In its pathway, the superior labial artery gives off a branch towards the ala of the nose (variably, this branch can emerge directly from the facial artery) and a columellar artery, which goes to the base of the nasal septum. We would like to point out that, aside from these branches, there are multiple and various small caliber arteries, which also emerge from the superior labial artery and ascend towards the base of the nose. These vessels are likely to be damaged either directly, by the puncture needle or, more frequently, by compression exerted by the inserted filler.
This compression is made possible by the specific layering that exists at the level of the upper lip, where the superficial fascia of the orbicularis oris is well represented and can close the space that we previously mentioned, thus creating an almost closed compartment. Consequently, any mass substitute introduced into this compartment may compress the small, variable branches of the superior labial artery, determining, in the worst cases, ischemia of the septum or nasal ala.

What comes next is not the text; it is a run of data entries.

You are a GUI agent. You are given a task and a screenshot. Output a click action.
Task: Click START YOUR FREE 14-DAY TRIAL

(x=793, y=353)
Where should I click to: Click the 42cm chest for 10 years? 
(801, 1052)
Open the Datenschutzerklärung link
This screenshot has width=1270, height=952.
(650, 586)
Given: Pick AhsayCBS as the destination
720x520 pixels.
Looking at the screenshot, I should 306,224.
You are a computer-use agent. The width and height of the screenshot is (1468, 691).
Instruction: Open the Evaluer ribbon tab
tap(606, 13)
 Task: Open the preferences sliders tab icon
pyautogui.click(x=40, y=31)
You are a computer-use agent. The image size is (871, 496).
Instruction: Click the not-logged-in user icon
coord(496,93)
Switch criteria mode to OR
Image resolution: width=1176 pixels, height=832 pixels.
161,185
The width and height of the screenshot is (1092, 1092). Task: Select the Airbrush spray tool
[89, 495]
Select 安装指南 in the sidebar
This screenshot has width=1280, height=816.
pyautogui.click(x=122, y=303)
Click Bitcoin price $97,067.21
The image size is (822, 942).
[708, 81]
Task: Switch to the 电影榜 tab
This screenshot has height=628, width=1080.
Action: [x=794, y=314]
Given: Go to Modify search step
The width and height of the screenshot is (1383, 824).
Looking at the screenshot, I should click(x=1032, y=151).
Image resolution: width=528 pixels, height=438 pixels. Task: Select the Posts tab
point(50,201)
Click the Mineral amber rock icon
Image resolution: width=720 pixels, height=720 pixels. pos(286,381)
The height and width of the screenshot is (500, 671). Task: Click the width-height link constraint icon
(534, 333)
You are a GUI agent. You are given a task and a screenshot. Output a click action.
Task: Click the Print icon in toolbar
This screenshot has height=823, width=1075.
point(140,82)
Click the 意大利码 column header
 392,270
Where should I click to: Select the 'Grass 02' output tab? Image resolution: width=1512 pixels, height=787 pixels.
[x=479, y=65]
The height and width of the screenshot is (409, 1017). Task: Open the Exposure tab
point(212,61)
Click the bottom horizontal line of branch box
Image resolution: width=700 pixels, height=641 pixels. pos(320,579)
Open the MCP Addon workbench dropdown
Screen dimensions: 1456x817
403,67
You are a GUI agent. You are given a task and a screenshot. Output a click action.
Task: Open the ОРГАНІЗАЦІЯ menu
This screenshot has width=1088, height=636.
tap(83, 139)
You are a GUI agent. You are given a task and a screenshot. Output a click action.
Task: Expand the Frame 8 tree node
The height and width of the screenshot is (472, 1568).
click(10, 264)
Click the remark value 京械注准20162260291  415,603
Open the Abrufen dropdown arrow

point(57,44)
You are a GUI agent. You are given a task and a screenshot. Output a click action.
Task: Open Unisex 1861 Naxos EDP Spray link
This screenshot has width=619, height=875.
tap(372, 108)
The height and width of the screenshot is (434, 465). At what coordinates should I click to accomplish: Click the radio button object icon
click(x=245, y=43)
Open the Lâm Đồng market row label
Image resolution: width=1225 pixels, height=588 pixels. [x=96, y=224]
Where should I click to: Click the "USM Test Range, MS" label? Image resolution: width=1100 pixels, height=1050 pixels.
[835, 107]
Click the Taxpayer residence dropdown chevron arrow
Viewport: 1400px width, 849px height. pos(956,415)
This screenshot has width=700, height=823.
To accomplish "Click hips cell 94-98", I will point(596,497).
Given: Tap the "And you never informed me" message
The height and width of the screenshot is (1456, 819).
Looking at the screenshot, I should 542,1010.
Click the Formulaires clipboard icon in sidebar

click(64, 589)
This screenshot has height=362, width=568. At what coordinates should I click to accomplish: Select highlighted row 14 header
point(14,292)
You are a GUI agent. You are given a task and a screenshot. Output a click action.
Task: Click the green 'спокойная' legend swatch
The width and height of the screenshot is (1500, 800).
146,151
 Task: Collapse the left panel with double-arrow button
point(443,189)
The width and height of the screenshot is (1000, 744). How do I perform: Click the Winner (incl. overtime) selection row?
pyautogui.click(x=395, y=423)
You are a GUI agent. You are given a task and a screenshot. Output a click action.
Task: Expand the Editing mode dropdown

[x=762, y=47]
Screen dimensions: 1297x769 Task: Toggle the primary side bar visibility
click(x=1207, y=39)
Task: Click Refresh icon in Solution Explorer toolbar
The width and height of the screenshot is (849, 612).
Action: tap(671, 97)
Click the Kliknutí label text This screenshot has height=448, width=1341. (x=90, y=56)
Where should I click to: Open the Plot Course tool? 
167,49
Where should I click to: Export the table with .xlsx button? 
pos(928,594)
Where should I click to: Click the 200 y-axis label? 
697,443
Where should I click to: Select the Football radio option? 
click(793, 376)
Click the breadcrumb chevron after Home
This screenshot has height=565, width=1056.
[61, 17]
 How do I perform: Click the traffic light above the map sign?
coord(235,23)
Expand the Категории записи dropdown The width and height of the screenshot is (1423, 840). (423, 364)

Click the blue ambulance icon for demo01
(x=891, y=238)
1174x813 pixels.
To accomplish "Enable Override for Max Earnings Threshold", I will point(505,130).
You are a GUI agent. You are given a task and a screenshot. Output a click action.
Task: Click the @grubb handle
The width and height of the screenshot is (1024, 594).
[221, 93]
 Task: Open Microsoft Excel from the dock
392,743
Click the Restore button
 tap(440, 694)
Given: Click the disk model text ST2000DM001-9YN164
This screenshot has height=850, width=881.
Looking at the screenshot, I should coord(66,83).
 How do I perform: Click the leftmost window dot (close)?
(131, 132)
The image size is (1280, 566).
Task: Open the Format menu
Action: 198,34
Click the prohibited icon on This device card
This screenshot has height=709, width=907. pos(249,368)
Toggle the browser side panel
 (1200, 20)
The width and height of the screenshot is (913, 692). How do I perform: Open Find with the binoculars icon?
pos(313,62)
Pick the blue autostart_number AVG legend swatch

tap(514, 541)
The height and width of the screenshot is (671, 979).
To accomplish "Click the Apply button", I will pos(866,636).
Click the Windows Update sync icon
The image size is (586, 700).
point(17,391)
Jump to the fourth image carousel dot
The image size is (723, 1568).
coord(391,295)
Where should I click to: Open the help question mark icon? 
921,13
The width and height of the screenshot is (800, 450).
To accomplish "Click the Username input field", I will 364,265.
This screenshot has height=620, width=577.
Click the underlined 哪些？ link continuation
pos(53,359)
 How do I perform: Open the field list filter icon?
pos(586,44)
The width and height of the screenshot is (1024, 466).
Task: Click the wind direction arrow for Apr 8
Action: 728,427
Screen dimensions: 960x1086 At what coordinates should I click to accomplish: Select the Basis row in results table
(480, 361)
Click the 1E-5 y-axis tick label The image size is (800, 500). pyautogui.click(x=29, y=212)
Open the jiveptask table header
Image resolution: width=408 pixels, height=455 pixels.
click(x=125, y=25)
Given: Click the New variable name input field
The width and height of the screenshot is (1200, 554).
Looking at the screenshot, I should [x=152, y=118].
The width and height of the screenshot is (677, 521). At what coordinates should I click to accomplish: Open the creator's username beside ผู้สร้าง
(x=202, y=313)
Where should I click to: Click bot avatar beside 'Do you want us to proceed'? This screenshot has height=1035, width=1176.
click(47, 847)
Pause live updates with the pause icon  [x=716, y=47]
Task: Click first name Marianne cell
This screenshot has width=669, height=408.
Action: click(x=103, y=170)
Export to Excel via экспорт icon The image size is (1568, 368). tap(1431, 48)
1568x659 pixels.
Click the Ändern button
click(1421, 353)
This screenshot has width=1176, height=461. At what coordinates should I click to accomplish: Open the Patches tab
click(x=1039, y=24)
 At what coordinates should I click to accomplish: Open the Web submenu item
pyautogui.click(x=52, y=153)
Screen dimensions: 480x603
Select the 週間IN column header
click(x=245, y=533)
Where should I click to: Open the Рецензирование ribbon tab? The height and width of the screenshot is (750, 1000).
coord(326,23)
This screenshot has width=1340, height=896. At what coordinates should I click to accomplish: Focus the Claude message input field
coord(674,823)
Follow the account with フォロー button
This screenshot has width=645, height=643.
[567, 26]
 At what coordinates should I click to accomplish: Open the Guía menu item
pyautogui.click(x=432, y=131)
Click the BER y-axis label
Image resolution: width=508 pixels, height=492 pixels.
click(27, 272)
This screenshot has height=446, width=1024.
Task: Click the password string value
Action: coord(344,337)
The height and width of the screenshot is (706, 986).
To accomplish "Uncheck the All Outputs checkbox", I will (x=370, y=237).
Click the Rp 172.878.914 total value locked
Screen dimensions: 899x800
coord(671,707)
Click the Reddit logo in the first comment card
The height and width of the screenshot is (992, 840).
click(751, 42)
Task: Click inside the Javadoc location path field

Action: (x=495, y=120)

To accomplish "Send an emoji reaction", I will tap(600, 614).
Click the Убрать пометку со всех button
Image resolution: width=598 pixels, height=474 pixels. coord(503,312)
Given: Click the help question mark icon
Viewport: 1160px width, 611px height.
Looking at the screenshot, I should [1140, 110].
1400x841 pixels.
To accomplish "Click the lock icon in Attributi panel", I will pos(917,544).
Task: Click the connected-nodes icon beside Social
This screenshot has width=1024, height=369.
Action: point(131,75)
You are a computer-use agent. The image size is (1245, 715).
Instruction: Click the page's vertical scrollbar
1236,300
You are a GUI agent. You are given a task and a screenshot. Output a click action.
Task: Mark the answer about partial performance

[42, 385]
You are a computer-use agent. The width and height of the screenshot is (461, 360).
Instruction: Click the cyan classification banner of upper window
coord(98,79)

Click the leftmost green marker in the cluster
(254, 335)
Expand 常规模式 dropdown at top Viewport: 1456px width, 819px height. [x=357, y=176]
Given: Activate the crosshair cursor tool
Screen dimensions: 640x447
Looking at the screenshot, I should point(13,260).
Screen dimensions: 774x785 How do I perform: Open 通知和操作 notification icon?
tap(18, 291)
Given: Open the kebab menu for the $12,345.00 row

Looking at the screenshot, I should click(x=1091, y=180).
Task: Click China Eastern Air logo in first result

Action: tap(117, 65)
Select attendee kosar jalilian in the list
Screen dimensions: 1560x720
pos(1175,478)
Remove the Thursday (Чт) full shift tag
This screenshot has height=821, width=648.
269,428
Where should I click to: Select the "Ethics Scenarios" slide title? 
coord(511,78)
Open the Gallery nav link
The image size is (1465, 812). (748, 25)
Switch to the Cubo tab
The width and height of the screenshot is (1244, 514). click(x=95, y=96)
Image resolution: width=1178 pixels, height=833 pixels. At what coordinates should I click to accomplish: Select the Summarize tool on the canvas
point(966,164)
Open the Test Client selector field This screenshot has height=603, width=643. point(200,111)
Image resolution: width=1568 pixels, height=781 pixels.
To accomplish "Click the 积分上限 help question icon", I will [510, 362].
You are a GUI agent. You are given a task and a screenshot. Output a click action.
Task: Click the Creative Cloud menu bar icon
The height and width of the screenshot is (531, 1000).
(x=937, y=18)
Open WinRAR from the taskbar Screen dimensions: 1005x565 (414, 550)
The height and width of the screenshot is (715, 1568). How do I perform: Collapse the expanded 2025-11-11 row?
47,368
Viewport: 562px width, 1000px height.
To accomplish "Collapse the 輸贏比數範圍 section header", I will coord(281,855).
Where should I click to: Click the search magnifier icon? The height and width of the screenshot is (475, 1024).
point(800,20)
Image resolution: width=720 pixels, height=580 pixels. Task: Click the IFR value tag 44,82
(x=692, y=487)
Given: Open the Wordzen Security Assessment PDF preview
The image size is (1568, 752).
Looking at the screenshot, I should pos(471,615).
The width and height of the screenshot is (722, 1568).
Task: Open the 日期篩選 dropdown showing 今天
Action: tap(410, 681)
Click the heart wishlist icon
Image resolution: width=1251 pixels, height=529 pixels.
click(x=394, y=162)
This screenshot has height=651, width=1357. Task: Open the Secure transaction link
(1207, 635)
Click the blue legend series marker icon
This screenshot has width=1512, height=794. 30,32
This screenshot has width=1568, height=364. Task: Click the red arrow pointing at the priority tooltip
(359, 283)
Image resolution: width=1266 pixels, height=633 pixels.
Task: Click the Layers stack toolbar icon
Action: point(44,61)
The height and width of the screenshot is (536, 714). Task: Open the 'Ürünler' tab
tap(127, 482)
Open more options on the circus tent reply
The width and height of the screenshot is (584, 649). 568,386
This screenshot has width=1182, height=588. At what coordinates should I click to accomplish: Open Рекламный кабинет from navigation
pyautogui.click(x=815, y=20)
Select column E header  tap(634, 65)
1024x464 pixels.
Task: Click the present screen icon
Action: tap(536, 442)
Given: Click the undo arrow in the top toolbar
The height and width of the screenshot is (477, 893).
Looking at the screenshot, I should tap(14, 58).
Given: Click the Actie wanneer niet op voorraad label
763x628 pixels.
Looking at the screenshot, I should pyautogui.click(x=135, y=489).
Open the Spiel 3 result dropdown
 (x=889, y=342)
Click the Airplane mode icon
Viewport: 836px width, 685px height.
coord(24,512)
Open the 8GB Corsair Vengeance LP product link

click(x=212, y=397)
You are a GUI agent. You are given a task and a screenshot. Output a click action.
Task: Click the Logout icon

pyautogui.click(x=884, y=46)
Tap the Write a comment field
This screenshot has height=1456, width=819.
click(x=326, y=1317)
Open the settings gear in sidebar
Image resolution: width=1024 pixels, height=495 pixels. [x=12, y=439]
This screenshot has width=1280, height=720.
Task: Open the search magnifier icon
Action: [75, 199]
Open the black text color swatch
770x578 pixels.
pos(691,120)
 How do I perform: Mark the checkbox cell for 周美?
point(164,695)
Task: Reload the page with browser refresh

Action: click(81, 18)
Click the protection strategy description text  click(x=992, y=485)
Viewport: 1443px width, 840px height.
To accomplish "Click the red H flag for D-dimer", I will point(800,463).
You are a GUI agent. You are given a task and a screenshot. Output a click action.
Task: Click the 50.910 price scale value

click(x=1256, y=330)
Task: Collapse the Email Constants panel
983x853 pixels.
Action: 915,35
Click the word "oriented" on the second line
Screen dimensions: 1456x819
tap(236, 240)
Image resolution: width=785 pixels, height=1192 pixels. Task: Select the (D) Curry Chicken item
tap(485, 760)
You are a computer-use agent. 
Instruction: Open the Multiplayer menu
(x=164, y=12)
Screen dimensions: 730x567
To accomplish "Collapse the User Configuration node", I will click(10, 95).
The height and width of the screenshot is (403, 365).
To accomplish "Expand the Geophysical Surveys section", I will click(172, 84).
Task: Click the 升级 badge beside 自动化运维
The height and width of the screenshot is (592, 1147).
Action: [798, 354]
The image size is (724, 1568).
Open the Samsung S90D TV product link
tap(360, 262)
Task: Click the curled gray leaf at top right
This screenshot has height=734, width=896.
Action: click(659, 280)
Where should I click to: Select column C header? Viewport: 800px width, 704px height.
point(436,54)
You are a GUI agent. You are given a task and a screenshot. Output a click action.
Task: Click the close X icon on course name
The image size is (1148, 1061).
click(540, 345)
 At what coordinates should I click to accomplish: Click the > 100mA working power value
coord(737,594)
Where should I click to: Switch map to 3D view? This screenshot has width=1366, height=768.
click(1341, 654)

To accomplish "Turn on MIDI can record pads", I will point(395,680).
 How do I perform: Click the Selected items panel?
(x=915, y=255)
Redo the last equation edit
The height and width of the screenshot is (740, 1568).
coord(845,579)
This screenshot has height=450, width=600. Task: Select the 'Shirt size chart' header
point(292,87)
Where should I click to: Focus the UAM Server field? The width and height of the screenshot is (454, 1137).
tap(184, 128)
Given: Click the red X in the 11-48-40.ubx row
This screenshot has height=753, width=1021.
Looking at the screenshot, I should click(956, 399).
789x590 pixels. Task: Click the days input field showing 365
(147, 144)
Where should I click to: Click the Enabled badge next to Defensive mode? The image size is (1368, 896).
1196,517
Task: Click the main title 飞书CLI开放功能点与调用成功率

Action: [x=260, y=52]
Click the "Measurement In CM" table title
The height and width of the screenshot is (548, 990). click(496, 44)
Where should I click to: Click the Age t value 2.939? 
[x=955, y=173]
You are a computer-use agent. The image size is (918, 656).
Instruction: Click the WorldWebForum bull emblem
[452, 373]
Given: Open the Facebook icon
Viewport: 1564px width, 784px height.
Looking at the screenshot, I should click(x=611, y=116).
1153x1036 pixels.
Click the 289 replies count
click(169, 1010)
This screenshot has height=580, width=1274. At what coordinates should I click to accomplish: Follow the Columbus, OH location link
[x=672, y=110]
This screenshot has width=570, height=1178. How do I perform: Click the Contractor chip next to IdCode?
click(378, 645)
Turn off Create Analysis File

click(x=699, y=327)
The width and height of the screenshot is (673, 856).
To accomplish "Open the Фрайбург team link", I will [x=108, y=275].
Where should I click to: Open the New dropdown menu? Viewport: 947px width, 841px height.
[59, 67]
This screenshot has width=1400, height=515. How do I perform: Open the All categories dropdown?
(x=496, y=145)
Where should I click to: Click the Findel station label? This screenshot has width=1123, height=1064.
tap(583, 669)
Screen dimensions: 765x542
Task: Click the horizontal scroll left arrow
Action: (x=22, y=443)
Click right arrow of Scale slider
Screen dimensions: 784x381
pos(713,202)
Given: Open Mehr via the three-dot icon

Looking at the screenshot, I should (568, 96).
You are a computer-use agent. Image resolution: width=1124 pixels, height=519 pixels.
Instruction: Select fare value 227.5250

In Figure 2a, the superior labial artery (1) is the origin of multiple branches that supply the skin, the muscles and the mucosa of the upper lip, as well as of other ascending branches (2) which supply the nasal septum and the nasal ala. In three cases, we noted an anatomical variant of the lateral nasal artery which emerged from the superior labial artery. The superior labial artery has a larger external diameter at its origin compared to the inferior labial artery, which is positioned deeper.
The muscles that mobilize the buccal commissure, including zygomatic major, levator anguli oris, risorius, buccinator, depressor anguli oris, can be observed from superior towards inferior.
The superior labial artery follows its perioral route, passing underneath the insertion of the levator labii superioris muscle, heading close and parallel to the vermillion border. Accidental injection of one of these columellar or alar branches leads to necrosis of the base of the nasal septum and of the ala of the nose.
From the lower lip muscle complex, the depressor anguli oris and the depressor labii inferioris muscles are highlighted in our dissection.
After removing the fibers of the depressor labii inferioris muscle, we reached the osseous plane and then the mental nerve (the terminal branch of the inferior alveolar nerve) was dissected. We noticed that, immediately after the emergence from the mandible, it divided into branches that were distributed towards the skin of the chin and of the lower lip. Consequently, its injury, either directly or through the quick injection of a volume substitute, will be accompanied by mento-labial paresthesia or anesthesia. Around the branches of the mental nerve, we encountered a connective-adipose atmosphere, because of the presence of deep fat tissue in the chin region.
The labial arteries are directly related to the glandular plane. It is obvious that a deep local regional puncture that damages the artery can simultaneously damage these labial glands, and saliva can be added to the content of the hematoma.
Even though there are numerous reports of labial artery injuries in the literature, we have not found any articles mentioning complications related to the damage of the labial glands.
Furthermore, we consider that, given the anatomical stratification, the injury of the labial glands should be regarded as a serious possible complication among the other possible incidents in facial surgery and dental procedures.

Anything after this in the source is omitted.